### Aufgabe
Führe die Predigt über Plätzchen und die Krippenszene im Anschluss an ihren letzten Satz weiter.

### Textauszug
"""
Predigt am
Adventsgottesdienst für Mitarbeitende/Weihnachtsfeier 2018
Plätzchen: Wo ist dein Herz?
Eine kleine
Karte mit einem Bild von Plätzchen. Plätzchen sind Adventsbegleiter. Fast überall
lauern sie, schon recht früh, in Tüten, an Ständen, selbstgebacken, überreicht,
geschenkt. Sie gehören zum normalen Verdauungsgeschehen im Advent, zu dem, was
man nebenher, bewusst, im Kreis der Lieben, allein aus Frust in die Hand nimmt,
in den Mund steckt, verzehrt, genießt, kaut und runterschluckt. Kleine Vorboten
des reich gefüllten Tisches an Weihnachten.
Plätzchen haben
eine lange Geschichte, und irgendwie im Dunstkreis der Religion, vielleicht als
so etwas wie versteckte Religion. Angefangen beim Christstolen, der an das in Windel
gewickelten Christuskind erinnern soll, die Lebkuchen, die in Klöstern erfunden
wurden und dank ihrer langer Haltbarkeit durch schlechte Zeiten tragen sollten,
der Spekulatius, gebacken zum Gedenktag an den Bischof Nikolaus, Plätzchen: Kleingebäck
erst jahrhundertelang bevorzugt für Reiche, dann erst vor zweihundert Jahren
demokratisiert dank der massenhaften Gewinnung von Zucker für alle.
Gleichzeitig hat Religion ihre Kraft verloren. Und heute? Bei uns? Wo schlägt
unser Herz?
Krippe: Zu Herzen gehen
Beides
zusammen, im schönen SC-Rot-Weiß: die Krippenszene inmitten der anderen
Plätzchen. In Weiß der Stern, der Futtertrog, Maria und Josef davor. Sofort
erkennbar, süßes, kleines, in Alltags-Plätzchen gebettet Krippenszene, wie sie
uns aus allen möglichen Materialien, in allen möglichen Größen und Formen fast
überall begegnet, jene Szene von damals, vom Stall in Bethlehem, der Geburt
Jesu.
Warum erkennen
wir inmitten der roten Plätzchen die paar weißen Plätzchen sofort als
Krippenszene? Diese eine Szene mag uns, der Menschheit so tief eingeprägt sein,
dass man sie sofort überall, und sei sie nur angedeutet, wiedererkennt,
identifiziert. Warum ist das so? Jenseits von gewohnten und geschulten Sichtweisen?
Warum bewegt, berührt uns heute immer wieder diese Krippenszene vom kleinen
Jesus, der des großen Gottes Sohn wohl ist?
So, wie die
weißen in den roten Plätzchen wie durchsichtig werden, ist die Krippenszene für
sich irgendwie durchsichtig auf uns und unser Leben. Es wird da etwas ganz Rührendes,
Berührendes, Elementares, ja auch mitunter Rührseliges, Missbrauchbares, Anwendbares
erzählt, abgebildet in unsere Bilderwelten. Etwas, was uns jedes Jahr irgendwie
zu Herzen geht?
"""
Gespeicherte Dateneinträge
"""
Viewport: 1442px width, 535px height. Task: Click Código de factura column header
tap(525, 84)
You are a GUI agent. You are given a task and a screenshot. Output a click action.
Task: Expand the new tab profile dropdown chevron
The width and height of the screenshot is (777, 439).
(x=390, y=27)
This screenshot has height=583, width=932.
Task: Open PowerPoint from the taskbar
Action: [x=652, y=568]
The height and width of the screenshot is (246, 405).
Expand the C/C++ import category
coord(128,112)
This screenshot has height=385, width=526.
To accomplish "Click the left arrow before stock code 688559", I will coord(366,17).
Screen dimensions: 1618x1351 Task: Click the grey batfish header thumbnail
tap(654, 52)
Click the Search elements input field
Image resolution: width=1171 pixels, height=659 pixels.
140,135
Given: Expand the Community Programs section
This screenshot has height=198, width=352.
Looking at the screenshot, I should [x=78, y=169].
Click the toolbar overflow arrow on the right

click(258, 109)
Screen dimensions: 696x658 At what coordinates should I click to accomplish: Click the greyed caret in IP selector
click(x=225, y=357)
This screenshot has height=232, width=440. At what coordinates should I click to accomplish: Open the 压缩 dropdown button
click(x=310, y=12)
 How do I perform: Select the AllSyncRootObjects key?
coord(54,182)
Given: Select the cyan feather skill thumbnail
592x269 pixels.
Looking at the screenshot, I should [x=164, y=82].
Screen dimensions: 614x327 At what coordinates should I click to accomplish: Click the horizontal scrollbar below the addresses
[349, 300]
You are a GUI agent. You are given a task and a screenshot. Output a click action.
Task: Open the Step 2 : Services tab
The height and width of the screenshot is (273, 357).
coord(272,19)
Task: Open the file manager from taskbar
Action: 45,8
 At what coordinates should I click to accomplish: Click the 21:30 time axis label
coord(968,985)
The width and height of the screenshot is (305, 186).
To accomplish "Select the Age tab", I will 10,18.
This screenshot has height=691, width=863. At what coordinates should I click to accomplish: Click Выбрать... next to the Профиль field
"""
### Lösung
Vielleicht weil
es um grundsätzliche Gebürtlichkeit geht, um einen wesentlichen Anfangspunkt,
darum, dass dort nicht nur ein oder ein bestimmtes Leben anfängt, sondern
meins. Ich dort irgendwie geboren werde. Gott mit mir einen Anfang macht.
Herz festgeklebt
Drehen wir
die kleine Plätzchenkarte um, was Sie alle zwischendurch schon getan haben,
dann kann man den Anfang aus einem Vers im Evangelischen Gesangbuch lesen. Lied
nur 36, Text aus dem Jahre 1653 von Johann Crüger: „Fröhlich soll mein Herze
springen dieser Zeit, da vor Freud alle Engel singen.“
Vielleicht
eine fromme Bitte aus vor fast 400 Jahren: Ein fröhliches springendes Herz zu dieser
Zeit. Schon fraglich, was unser Herz so macht, in dieser unserer Zeit. Springt
es heute? Vor Freude? Vor welcher Freude? Wegen der Weihnachtsfeier? Wegen
Essen und Trinken und Geselligkeit? Oder mag es nicht so richtig springen unser
Herz? Weil es eher zersprungen ist, weil es seine Bruchstellen, Risse hat, aus
enttäuschter Liebe, aus Verletzungen und Angst? Oder ist unser Herz einfach nur
müde, was heißt da „nur“, ein müdes Herz ist traurig anzusehen. Oder ist unser
Herz leer, leer gedacht, geliebt, gehofft? Gestresstes Herz? Erfülltes Herz? Mit
dem, was in ihm ist, heute und in dieser Zeit, an Geschichte und Menschen, an
Begegnungen und Erfahrung, an Hoffnung und Träumen, an Angst und Liebe?
Inmitten des Lebens, des Alltags ein fröhliches, springendes Herz. So wie
inmitten der roten Plätzchen eine weiße Krippe.
Hirtenherz
Unser Satz
auf der Rückseite spricht aber von keiner direkten Freude, sondern von einer
indirekten. Menschen wollen sich aber eigentlich direkt freuen, freuen über
etwas, über andere, an sich selbst, gemeinsam. Aber das will der Vers nicht,
nicht so. Merkwürdig. Er mag es indirekt.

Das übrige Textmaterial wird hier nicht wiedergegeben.